While new diesel cars won't actually be banned, in a sense the damage is already being done. Consumers have been spooked by a ‘perfect storm’ of bad PR over pollution, coupled with concerns over increasingly strict regulations and sinking second-hand values.

In short, city bans will accelerate the shift away from diesels in Europe.

Players like BMW, Audi, Mercedes and Jaguar Land Rover (JLR) seem most exposed to the turn away from diesel as they rely on it so much for their premium saloons and crossovers.

Figures for 2017 from IHS Markit suggest that across BMW’s fleet (including Mini), 64% of its cars sold were diesel powered. For Mercedes it was 62%. But for JLR the figure was over 90%.

The big issue for the premium players is that car firms face tough tailpipe CO2 emissions in Europe and the premium players in particular rely on diesels to help them meet the targets. Fewer diesel sales will mean higher fines, more discounting of cars, lower resale values and the need to invest in new technologies like hybrids and battery electric cars.

In other words, they will face a financial hit.
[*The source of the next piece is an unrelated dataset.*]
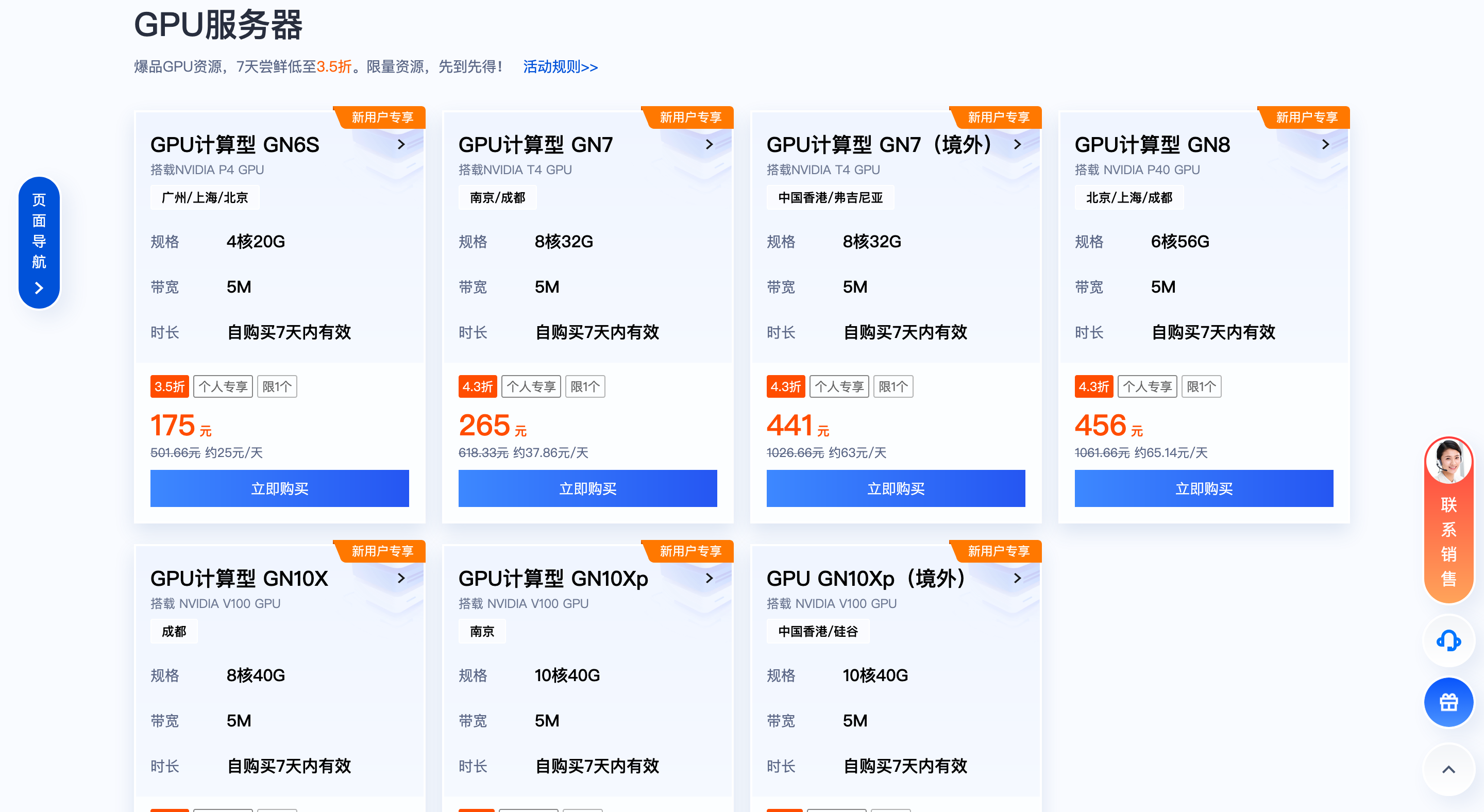Open the activity rules link
Screen dimensions: 1484x812
[560, 67]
Other auto firms vary in their progress towards lower CO2 emissions. Some seem roughly on course to hit new targets whereas others will need to accelerate a shift towards mild hybrids, plug-in hybrids (PHEVs), and battery electric vehicles (BEVs).
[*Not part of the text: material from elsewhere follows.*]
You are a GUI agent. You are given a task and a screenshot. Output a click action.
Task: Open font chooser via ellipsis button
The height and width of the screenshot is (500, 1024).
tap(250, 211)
One mass market firm that seems at risk is Fiat Chrysler – analysts think it will need to accelerate its emissions reductions. Interestingly, it has said that it will drop diesels from 2022.

Meanwhile, what’s termed ‘RDE’ – real world driving conditions – regulation for diesel cars is already under way, with a new phase of RDE regulation from 2021 anyway likely to further shift corporate and fleet sales away from diesels given the need for more expensive technology to meet stricter regulations.

So as to minimise fines, the industry - even the premium players - will shift more towards plug-in hybrids, battery electric vehicles (think of the new Jaguar i-pace), and what’s seen as something of a short-term lifeline, namely 48 volt mild hybrid petrols that will become mainstream. The latter can improve fuel efficiency by 10-20% at relatively low cost (under €1000 per car).

But shifting towards electrics and plug-in electrics will require a bigger effort on charging infrastructure, and continued government subsidies in the short term before falling battery prices and extended range mean that BEVs start to out-compete traditional international combustion engined cars in the early to mid 2020s.

Add in a shift to connected and autonomous cars, and the industry is facing the biggest transformation in its history over the next few decades.